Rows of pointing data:

----

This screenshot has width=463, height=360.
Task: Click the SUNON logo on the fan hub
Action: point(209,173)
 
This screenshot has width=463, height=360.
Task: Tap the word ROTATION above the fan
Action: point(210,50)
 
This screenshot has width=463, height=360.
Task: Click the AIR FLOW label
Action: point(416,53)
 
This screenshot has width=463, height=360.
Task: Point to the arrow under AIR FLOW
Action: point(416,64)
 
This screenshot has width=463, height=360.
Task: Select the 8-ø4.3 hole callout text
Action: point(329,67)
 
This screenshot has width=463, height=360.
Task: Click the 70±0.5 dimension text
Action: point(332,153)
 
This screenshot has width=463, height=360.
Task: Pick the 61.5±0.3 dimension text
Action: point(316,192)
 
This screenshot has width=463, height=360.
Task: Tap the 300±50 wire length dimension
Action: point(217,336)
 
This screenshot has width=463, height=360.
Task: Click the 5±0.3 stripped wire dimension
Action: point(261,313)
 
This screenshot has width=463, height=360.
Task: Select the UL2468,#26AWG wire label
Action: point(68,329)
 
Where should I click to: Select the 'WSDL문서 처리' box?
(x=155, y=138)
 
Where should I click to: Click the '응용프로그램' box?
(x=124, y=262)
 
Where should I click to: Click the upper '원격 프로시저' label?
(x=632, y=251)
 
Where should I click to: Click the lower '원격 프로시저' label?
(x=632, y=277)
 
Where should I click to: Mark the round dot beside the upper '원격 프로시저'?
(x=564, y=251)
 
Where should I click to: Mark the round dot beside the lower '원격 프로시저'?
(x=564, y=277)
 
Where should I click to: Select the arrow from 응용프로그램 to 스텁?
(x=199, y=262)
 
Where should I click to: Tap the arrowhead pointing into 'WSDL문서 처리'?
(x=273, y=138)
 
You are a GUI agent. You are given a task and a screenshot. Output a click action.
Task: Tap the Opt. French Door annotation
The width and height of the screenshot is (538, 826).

----

= TO DO =
Write every line of the material above as a JSON list of strings, one string per line, skipping any blank lines.

= RESULT OF THIS EXERCISE =
[
  "This screenshot has width=463, height=360.",
  "Task: Click the SUNON logo on the fan hub",
  "Action: point(209,173)",
  "This screenshot has width=463, height=360.",
  "Task: Tap the word ROTATION above the fan",
  "Action: point(210,50)",
  "This screenshot has width=463, height=360.",
  "Task: Click the AIR FLOW label",
  "Action: point(416,53)",
  "This screenshot has width=463, height=360.",
  "Task: Point to the arrow under AIR FLOW",
  "Action: point(416,64)",
  "This screenshot has width=463, height=360.",
  "Task: Select the 8-ø4.3 hole callout text",
  "Action: point(329,67)",
  "This screenshot has width=463, height=360.",
  "Task: Click the 70±0.5 dimension text",
  "Action: point(332,153)",
  "This screenshot has width=463, height=360.",
  "Task: Pick the 61.5±0.3 dimension text",
  "Action: point(316,192)",
  "This screenshot has width=463, height=360.",
  "Task: Tap the 300±50 wire length dimension",
  "Action: point(217,336)",
  "This screenshot has width=463, height=360.",
  "Task: Click the 5±0.3 stripped wire dimension",
  "Action: point(261,313)",
  "This screenshot has width=463, height=360.",
  "Task: Select the UL2468,#26AWG wire label",
  "Action: point(68,329)",
  "Where should I click to: Select the 'WSDL문서 처리' box?",
  "(x=155, y=138)",
  "Where should I click to: Click the '응용프로그램' box?",
  "(x=124, y=262)",
  "Where should I click to: Click the upper '원격 프로시저' label?",
  "(x=632, y=251)",
  "Where should I click to: Click the lower '원격 프로시저' label?",
  "(x=632, y=277)",
  "Where should I click to: Mark the round dot beside the upper '원격 프로시저'?",
  "(x=564, y=251)",
  "Where should I click to: Mark the round dot beside the lower '원격 프로시저'?",
  "(x=564, y=277)",
  "Where should I click to: Select the arrow from 응용프로그램 to 스텁?",
  "(x=199, y=262)",
  "Where should I click to: Tap the arrowhead pointing into 'WSDL문서 처리'?",
  "(x=273, y=138)",
  "You are a GUI agent. You are given a task and a screenshot. Output a click action.",
  "Task: Tap the Opt. French Door annotation",
  "The width and height of the screenshot is (538, 826)."
]